Tim McGarigle

Northwestern Wildcats
- Title: Defensive coordinator

Personal information
- Born: October 25, 1983 (age 42) Chicago, Illinois, U.S.
- Listed height: 6 ft 0 in (1.83 m)
- Listed weight: 240 lb (109 kg)

Career information
- High school: St. Patrick (Chicago)
- College: Northwestern
- NFL draft: 2006: 7th round, 221st overall pick

Career history

Playing
- St. Louis Rams (2006–2007); Florida Tuskers (2009–2010);

Coaching
- Northwestern (2011) Graduate assistant; Western Michigan (2012–2013) Linebackers coach; Western Michigan (2014–2015) Linebackers coach & run game coordinator; Illinois (2016) Linebackers coach; Green Bay Packers (2017) Defensive quality control coach; Northwestern (2018–2023) Linebackers coach; Northwestern (2024–present) Defensive coordinator & linebackers coach;

Awards and highlights
- First-team All-Big Ten (2004); Second-team All-Big Ten (2005);

Career NFL statistics
- Total tackles: 6
- Stats at Pro Football Reference

= Tim McGarigle =

American football player and coach (born 1983)

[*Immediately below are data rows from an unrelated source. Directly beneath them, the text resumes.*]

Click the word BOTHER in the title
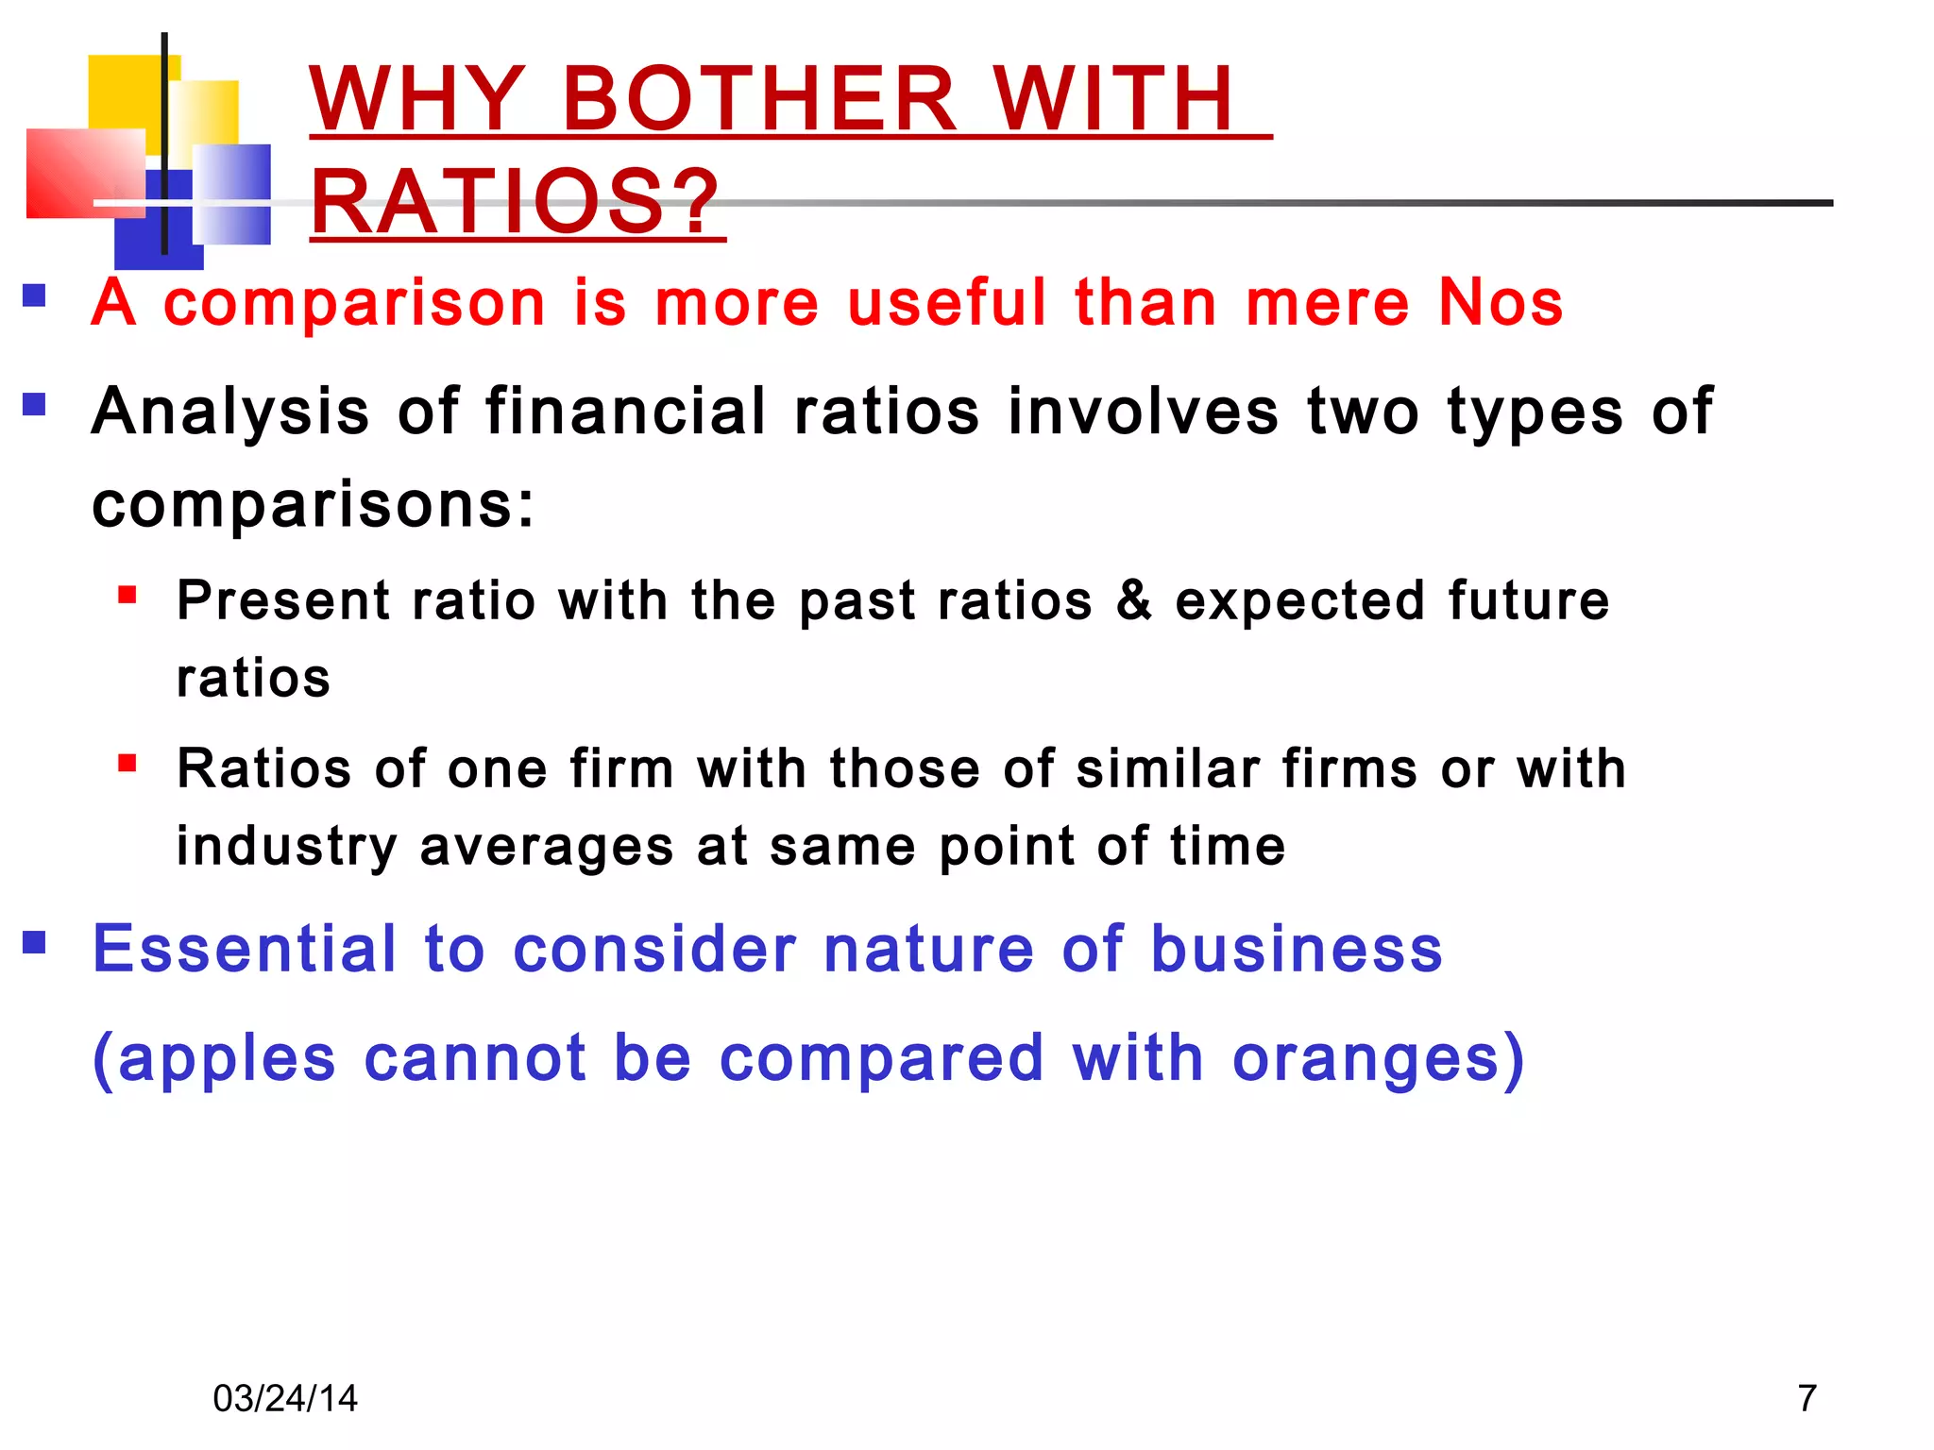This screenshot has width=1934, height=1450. tap(759, 99)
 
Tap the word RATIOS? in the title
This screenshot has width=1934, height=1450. tap(516, 202)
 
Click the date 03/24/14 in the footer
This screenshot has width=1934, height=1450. tap(285, 1398)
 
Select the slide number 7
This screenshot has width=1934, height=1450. tap(1807, 1398)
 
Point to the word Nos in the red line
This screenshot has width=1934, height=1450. tap(1501, 303)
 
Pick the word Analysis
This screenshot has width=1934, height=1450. tap(230, 413)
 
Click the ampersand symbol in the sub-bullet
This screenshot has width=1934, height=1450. tap(1133, 600)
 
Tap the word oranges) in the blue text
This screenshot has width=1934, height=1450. tap(1379, 1058)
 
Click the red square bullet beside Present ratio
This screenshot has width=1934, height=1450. tap(127, 596)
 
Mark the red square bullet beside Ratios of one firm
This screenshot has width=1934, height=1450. tap(127, 763)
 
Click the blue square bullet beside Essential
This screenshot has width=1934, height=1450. tap(35, 942)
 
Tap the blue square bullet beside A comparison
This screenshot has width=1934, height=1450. tap(35, 296)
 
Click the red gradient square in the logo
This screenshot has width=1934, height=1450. tap(85, 173)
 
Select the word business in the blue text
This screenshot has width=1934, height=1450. tap(1297, 949)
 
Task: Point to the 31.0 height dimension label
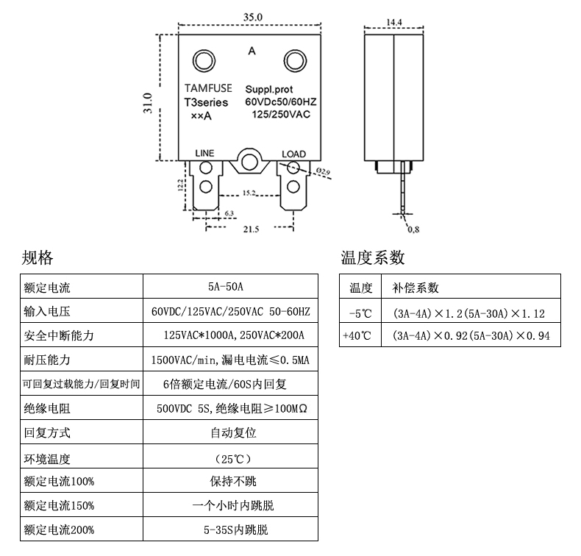(148, 102)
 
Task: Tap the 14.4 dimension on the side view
(394, 23)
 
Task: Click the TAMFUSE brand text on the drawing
(207, 88)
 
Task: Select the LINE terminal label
(204, 153)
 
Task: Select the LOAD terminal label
(293, 154)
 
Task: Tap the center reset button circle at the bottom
(250, 160)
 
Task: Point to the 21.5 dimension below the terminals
(251, 229)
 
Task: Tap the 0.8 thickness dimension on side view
(413, 229)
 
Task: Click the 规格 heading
(38, 257)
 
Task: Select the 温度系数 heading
(373, 257)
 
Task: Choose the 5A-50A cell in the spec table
(230, 287)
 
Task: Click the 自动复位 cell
(230, 432)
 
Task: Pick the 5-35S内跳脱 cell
(230, 530)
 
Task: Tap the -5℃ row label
(361, 313)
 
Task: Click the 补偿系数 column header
(416, 288)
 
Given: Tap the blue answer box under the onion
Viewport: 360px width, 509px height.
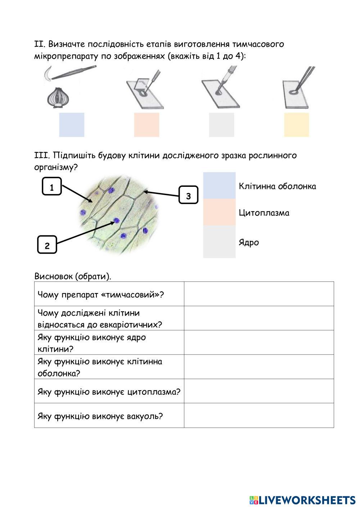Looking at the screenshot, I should [72, 125].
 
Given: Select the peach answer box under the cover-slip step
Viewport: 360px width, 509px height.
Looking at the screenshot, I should [147, 125].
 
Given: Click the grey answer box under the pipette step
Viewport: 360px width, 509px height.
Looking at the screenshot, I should [221, 125].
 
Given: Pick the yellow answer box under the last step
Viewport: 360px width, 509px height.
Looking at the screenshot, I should [296, 125].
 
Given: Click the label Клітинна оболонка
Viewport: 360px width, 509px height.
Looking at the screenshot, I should [277, 186].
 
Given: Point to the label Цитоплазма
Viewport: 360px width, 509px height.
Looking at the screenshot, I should [264, 213].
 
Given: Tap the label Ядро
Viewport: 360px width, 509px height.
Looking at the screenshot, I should [249, 242].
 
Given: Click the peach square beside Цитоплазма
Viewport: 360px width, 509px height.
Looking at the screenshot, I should [219, 212].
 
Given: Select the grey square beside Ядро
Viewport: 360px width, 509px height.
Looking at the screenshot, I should [219, 242].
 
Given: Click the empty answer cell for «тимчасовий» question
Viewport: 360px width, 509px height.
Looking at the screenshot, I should [259, 294].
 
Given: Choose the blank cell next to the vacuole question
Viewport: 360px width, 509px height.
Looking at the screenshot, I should [259, 416].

Timothy J. McGarigle (born October 25, 1983) is an American former professional football player who was a linebacker in the National Football League (NFL). He was selected by the St. Louis Rams in the seventh round of the 2006 NFL draft. He also played for the Florida Tuskers of the United Football League (UFL). Currently, he is an assistant coach for the Northwestern Wildcats, with whom he also played college football.

==Early life==
McGarigle played for Saint Tarcissus on the northwest side of Chicago throughout his grammar school career. He graduated from St. Patrick High School in Chicago. At St. Patrick he played linebacker, as well as running back.

==College career==
McGarigle played college football at Northwestern University, setting a then Football Bowl Subdivision record for most career tackles with 545. He graduated with a degree in communications studies.

==Professional career==

Pre-draft measurables
| Height | Weight | Arm length | Hand span | 40-yard dash | 10-yard split | 20-yard split | 20-yard shuttle | Three-cone drill | Vertical jump | Broad jump | Wonderlic |
| 6 ft 0+5⁄8 in (1.84 m) | 242 lb (110 kg) | 29+1⁄4 in (0.74 m) | 9+1⁄4 in (0.23 m) | 4.74 s | 1.63 s | 2.77 s | 4.07 s | 7.09 s | 38 in (0.97 m) | 9 ft 10 in (3.00 m) | 30 |
All values from NFL Combine

===St. Louis Rams===
McGarigle was selected by the St. Louis Rams in the seventh round (221st overall) in the 2006 NFL draft. He spent the 2006 season as a member of the practice squad. In 2007, McGarigle made the active roster and played 12 games. He was released from the Rams on September 3, 2008, and spent the rest of the year out of football.

===Florida Tuskers===
McGarigle was drafted by the Florida Tuskers of the United Football League in the UFL Premiere Season Draft in 2009. He signed with the team on August 17. In 2009, the Tuskers finished an undefeated regular season only to lose to the Las Vegas Locomotives in the 2009 UFL Championship Game. McGarigle was one of the team's defensive leaders, and recorded 34 1/2 tackles, one sack, one interception, and a forced fumble. In March 2010, McGarigle was one of 20 players from the 2009 team chosen by Tuskers head coach Jay Gruden, as the team began to build its 2010 roster.

==Coaching career==
McGarigle joined the Northwestern coaching staff as a defensive graduate assistant in 2011, and then went on to coach linebackers at Western Michigan University. Following the 2015 season, he was hired to coach linebackers at the University of Illinois. He subsequently served as a defensive quality control coach for the Green Bay Packers. On January 4, 2018, it was announced that McGarigle would return to Northwestern as an assistant coach on Pat Fitzgerald's staff.